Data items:
>>
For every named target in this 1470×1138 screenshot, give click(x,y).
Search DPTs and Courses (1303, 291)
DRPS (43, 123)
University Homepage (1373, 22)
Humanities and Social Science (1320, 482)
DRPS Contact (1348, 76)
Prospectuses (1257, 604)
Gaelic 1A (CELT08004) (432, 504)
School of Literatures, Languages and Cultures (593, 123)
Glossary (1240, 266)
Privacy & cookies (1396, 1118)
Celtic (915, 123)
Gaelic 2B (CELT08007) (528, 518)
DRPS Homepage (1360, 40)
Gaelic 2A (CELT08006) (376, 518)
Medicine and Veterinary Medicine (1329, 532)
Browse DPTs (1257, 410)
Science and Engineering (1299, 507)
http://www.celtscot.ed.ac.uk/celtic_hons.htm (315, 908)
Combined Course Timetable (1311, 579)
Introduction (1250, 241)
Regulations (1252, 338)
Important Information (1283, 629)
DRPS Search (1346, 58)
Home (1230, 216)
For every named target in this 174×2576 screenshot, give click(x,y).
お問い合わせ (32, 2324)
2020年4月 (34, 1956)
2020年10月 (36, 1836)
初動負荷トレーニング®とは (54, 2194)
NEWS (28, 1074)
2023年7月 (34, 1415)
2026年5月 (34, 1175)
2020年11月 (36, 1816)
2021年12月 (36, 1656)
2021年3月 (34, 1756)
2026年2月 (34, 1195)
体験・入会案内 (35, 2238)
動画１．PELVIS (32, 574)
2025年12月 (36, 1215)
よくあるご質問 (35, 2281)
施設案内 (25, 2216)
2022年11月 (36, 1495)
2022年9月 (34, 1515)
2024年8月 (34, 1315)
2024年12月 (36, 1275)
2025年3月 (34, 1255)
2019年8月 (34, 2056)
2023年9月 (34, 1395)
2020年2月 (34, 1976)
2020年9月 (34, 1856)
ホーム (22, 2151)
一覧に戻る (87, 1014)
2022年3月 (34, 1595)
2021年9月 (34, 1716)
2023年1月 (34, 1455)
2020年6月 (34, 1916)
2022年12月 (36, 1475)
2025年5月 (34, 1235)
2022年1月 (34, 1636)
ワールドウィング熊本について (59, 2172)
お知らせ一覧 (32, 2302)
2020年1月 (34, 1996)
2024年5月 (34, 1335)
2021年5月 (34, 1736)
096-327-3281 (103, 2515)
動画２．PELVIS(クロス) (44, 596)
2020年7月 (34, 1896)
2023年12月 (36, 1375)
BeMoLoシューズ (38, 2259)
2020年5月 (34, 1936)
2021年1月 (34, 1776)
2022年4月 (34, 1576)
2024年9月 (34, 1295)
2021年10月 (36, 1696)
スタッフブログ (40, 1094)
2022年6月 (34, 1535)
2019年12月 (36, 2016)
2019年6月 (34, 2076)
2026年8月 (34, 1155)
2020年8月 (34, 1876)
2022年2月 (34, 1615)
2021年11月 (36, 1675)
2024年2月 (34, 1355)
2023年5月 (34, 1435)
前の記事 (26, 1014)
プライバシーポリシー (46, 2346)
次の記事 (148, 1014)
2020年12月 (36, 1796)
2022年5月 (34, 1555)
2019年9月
<<
**Required work**
The required answer is the line with "2023年1月 (34, 1455)" plus every line after it to the end of the entries above, transcribed exactly.

**Solution**
2023年1月 (34, 1455)
2020年6月 (34, 1916)
2022年12月 (36, 1475)
2025年5月 (34, 1235)
2022年1月 (34, 1636)
ワールドウィング熊本について (59, 2172)
お知らせ一覧 (32, 2302)
2020年1月 (34, 1996)
2024年5月 (34, 1335)
2021年5月 (34, 1736)
096-327-3281 (103, 2515)
動画２．PELVIS(クロス) (44, 596)
2020年7月 (34, 1896)
2023年12月 (36, 1375)
BeMoLoシューズ (38, 2259)
2020年5月 (34, 1936)
2021年1月 (34, 1776)
2022年4月 (34, 1576)
2024年9月 (34, 1295)
2021年10月 (36, 1696)
スタッフブログ (40, 1094)
2022年6月 (34, 1535)
2019年12月 (36, 2016)
2019年6月 (34, 2076)
2026年8月 (34, 1155)
2020年8月 (34, 1876)
2022年2月 (34, 1615)
2021年11月 (36, 1675)
2024年2月 (34, 1355)
2023年5月 (34, 1435)
前の記事 (26, 1014)
プライバシーポリシー (46, 2346)
次の記事 (148, 1014)
2020年12月 (36, 1796)
2022年5月 (34, 1555)
2019年9月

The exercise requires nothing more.